El Gato - Part II
Feb. 16th, 2013 10:18 am![[personal profile]](https://www.dreamwidth.org/img/silk/identity/user.png)
Her week had been consumed by so many minor and really worthwhile trivialities that she was almost angry about it. Worst of all, most of it entailed getting ready to do the thing she wanted most not to happen. She had been preparing for the closing of her school and loss of her beloved children.
There had not been a night of that week she had not cried herself to sleep.
Now she would help change things.
As she got out of her ratty little Pink Pinto, she saw the house. It was not a mansion. It was not so garish. It was a large manor house from the turn of the last century. That is not to say it wasn’t grand. To maintain such a house at this level it must have cost a fortune.
The place looked as it much have on the day it was opened. In the middle of the outer trouble, it looked like an oasis.
The doorbell was not a bell. It was a chime, a chime that played a tune that she knew was a song, a beautiful song, but she couldn’t recognize. In the dozen notes there was enough to know it was famous, but not enough to know which song it was.
The door was opened by an elderly man, in a dress suit and with a very formal manner.
“May I help you?” he greeted.
“Is Mr. Hart here?” she squeaked.
“Whom may I say asked?” he responded.
“Oh, he couldn’t know me,” was her embarrassed answer.
“May I give him a name,” he pushed lightly, “If he is in.”
“ I am Ms. Stephanie Dunham,” she offered, “I am his grandson, Bobby Foster’s teacher.”
He nodded and offered her a seat in the entry way, and then said, “I shall see Miss Dunham.”
He closed the door, watched her sit and made a stiff, military turn and marched out.
It was a shorter period of wait than it felt to her.
When the man returned he bowed and pointed they way he had come. “Will you follow me Ma’am?”
She stood and then the pair of them walked rapidly through the door.
What she saw was slightly stunning.
They entered a movie theater. Well, not a commercial one, but a movie theater nonetheless. There were theater seats, a projector’s booth at the rear and a screen that she passed upon entry.
The room was in the dark, except for the flickering string of light that lit the screen with the final scene of “The Maltese Falcon.”
Bogart was telling Mary Astor that he wasn’t going to take the fall for her. Then Ward Bond and the cops arrived and took her away.
Bogie picked up the bird and Bond asked what that was. “The Stuff that dreams are made of…” Bogart answered and the movie faded.”
The lights came up and she saw the legendary Cezanne Hart. The cat burglar, the figure that women would dream of when they heard of El Gato, sat before her. He sat because it was possible he could not stand.
Hart was larger than Sydney Greenstreet in the movie that has just finished. He was over 300 pounds, closer to 350, but it was hard to know with him sitting.
He held out his beefy hand, and she hoped he could see her through those Coke bottle glasses, as thick as she had ever seen.

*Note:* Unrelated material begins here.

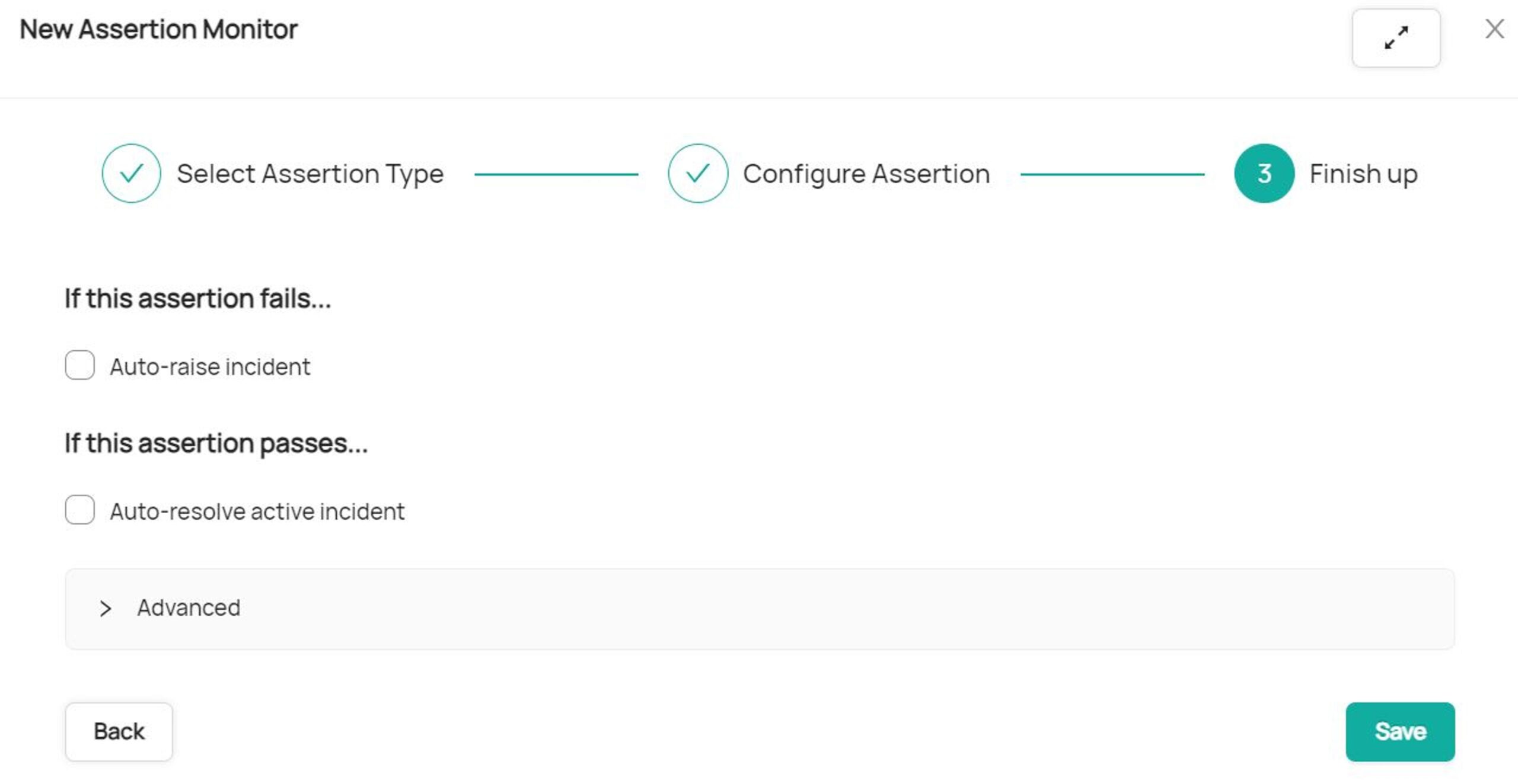
Task: Expand Advanced using the chevron arrow
Action: [106, 609]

He did stand, and she noticed that his left arm hung dead at his side. He noticed her looking at it. Disabled people can always see those who are aghast at their disabilities, but they try not to embarrass them. But, not always.
“I didn’t always get away without a scratch,” he smiled, “The worst was Monaco in 1981. I was caught with a bag full of the greatest jewelry you can imagine. It was Princess Grace’s 25th Wedding Anniversary and there were a great many dignitaries around hoping to show the world that they were worthy of being in her company. I would never have robbed her, she was the definition of grace, not to make a joke. I was very sad when she had that accident the next year. She was a lovely woman.”

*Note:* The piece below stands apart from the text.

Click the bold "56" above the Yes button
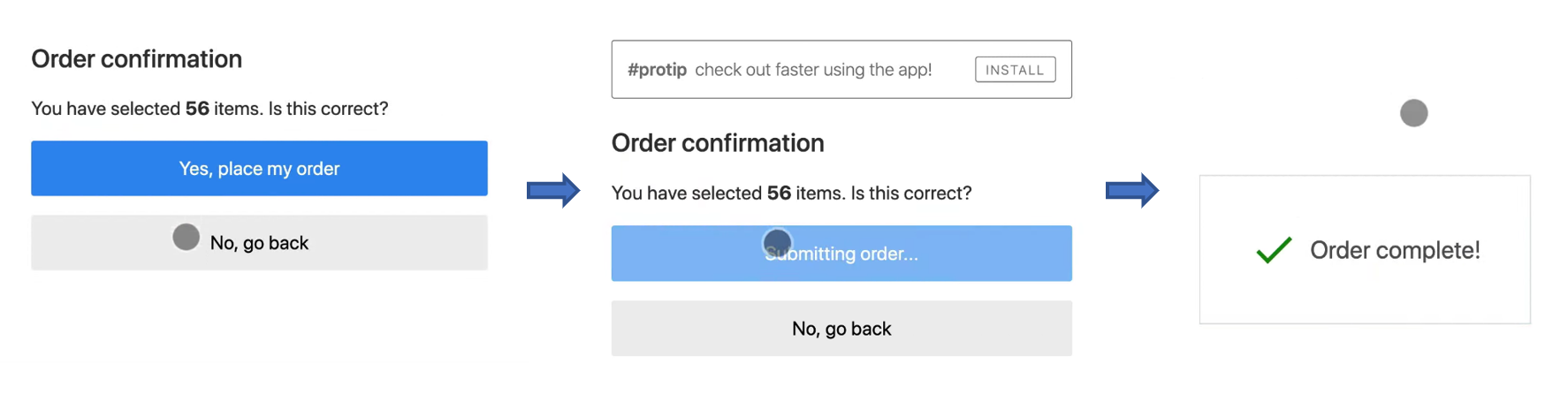The image size is (1568, 395). [x=197, y=109]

Stephanie was already enchanted with him as she took his hand. His voice was like velvet. It almost made her forget his physical…problems.
“What can I do for you?” he asked as he gestured for her to sit.
She hesitated for a breath.
“What can it hurt to tell me what you thought I could do before you saw me?”
She looked down for a second, sorry to have displayed such transparency. She laid out the entire situation, and then told him that she had hoped they could do something that would bleed the money to solve the problem from Filch.
“It would be the truest poetic justice,” she said, “But I have taken up too much of your time, I’m sorry.”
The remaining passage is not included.